Reportagereihe „Besser geht immer“ soll im Herbst fortgesetzt werden

Wer dagegen in Berlin mal versucht hat, online eine Bürgeranfrage zu stellen, wird sogleich mit einem Wust von Anträgen zugeschüttet. Anflüge von Berliner Leichtigkeit hat Astrid Frohloff immerhin in Neukölln entdeckt, wo das Bauamt dem Dachklub „Klunkerkranich“ geholfen hat.
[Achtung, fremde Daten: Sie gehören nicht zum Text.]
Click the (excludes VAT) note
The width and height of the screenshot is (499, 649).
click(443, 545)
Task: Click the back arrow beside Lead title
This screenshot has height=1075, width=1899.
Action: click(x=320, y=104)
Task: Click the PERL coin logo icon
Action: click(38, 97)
In Berlin gilt das immer noch als „unbürokratisch“, woanders womöglich als normal. Interessant ist auch, wie stark das Anregende auf die Reporterin abfärbt: Astrid Frohloff, die „Kontraste“ wie die meisten Kolleginnen der ARD-Polit-Magazine mit streng-kritischem Grimm moderiert hatte, wirkt hier locker und gelöst. In Herbst soll „Besser geht immer“ fortgesetzt werden.

Besser geht immer: Kreative Bürokraten Mo, 13.5., 21.00, RBB. 

Plan B – immer sonnabends um 17.35 im ZDF.